裏方のプライド。 ープロジェクト紹介ー

第一龍王丸 建造プロジェクト
船舶事業

令和元年9月、大旺新洋では5隻目となる最新鋭のグラブ式浚渫船 第一龍王丸が竣工しました。グラブ式浚渫船は海底の土砂を巨大なクレーンを使って掘り下げて、海上航路を拓きます。工事期間中は、船内で寝泊まりして作業することから、作業員が快適に過ごせるように様々な工夫を凝らして建造しました。
お話しするのは、建造プロジェクトの船長 笹岡 純一と、船員の浅野 徹志です。

船長

笹岡 純一

船員

浅野 徹志

好きなことを仕事に

第一龍王丸の建造プロジェクトのリーダーを務めるのが、船に乗り始めて30年、大ベテランの船長の笹岡です。船員の道を選んだのは、小さなころから海が好きだったから。

船長

笹岡

もともと海が好き。子供の頃から釣りとかしていました。だから船酔いは一回もしたことがない。酔ってしまうのは酒と女ぐらいですかねー。。。

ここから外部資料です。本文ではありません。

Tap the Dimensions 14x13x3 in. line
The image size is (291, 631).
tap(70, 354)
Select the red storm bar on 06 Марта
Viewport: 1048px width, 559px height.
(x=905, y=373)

船長 笹岡を支えるのは、大旺新洋に中途で入社した浅野です。入社前は船員の経験はなく、船に乗り始めてまだ2年です。

ガキのころから機械が好きだったから、大旺新洋に入る前は重機のオペレーター(操縦士)をやってました。もっと大きな機械を操りたくて船員になりました。

船員

浅野

浅野は大型のクレーンを操りたくて、その免許をとってから大旺新洋に入社したというから、その思いは本物。しかし、入社当初は浚渫船とは全く別の船に配属されたとか。

船長

笹岡

クレーンの免許を取ってから入社したやつがいると聞いてた。一回、グラブ式浚渫船に乗せてあげたいなぁと思ってたんです。だから今回、新しい浚渫船を作るというので呼びよせました。

船長 笹岡の計らいもあって、浅野は念願叶ってグラブ式浚渫船の第一龍王丸に配属になりました。好きなことを仕事にする努力は、きっと誰かが見てくれているものです。

乗り手が作った船

大旺新洋では70年近くも浚渫工事に携わっており、すでに4隻のグラブ式浚渫船が全国の港で活躍しています。

グラブ式浚渫船では、船員は夏でも冬でも、強い日差しや冷たい雨にさらされながら作業します。また、工事期間中は船内に寝泊まりして作業します。少しでも船員が快適に過ごせるように、乗り手である自分たちが積極的に建造にタッチしていこうというのが今回のプロジェクトの特徴です。

今までは造船会社が作った船をそのまま使っていたんです。今回は、乗り手である自分たちが使いやすい船を作るというのが新しい試みでした。
だから、まず最初に他の船をまわってみんなの意見を聞いてまわって、レイアウトから船室のこまごまとしたところまで要望していきました。造船所さんからは、うるさい船長やなぁと思われていたと思いますけどね。

船長

笹岡

船長 笹岡をはじめ、プロジェクトメンバーの1年にもわたる努力の結果、乗り手にも、環境にもやさしいグラブ式浚渫船が完成しました。

グラブ式浚渫船 第一龍王丸

「IMO(国際海事機関)Nox2次規制」に対応した、環境にやさしいエンジンを使用

自船・他船を問わず、油・燃料の流出を最小限に抑えるオイルフェンス

猛暑・酷寒などの天候から作業員を守る休憩所を配置

プライベート空間である船員室は、安眠を妨げないようにレイアウトや調度品にも工夫

風呂やシャワーは、タイミングが重なり混みあうものです。できるだけ待ち時間を少なくするように増設

休憩スペースには、浅野の趣味のトレーニング器具を発見!

船員は家族

グラブ式浚渫船では、約10人のメンバーが連携して作業にあたります。作業時間以外でも、食事や風呂など日常の生活時間も共有しています。それだけに仲間意識が強くなるようです。

風呂も一緒、食事も一緒。それだけに仲間意識は大切に考えています。まぁ、おもしろいですよ。

船員

浅野

船長

笹岡

いいところも見えてくるし、悪いところも見えてくる。そういうのも含めて一緒にやっていく。船に乗っている仲間は家族ですよ。

船員が"家族"なら、浚渫船は"家"といったところでしょうか。"家族"が住む"家"だけに妥協なく安全、快適を追求した第一龍王丸建造プロジェクト。
この先、何十年もいろいろな"家族"に大切に受け継がれていくことになるでしょう。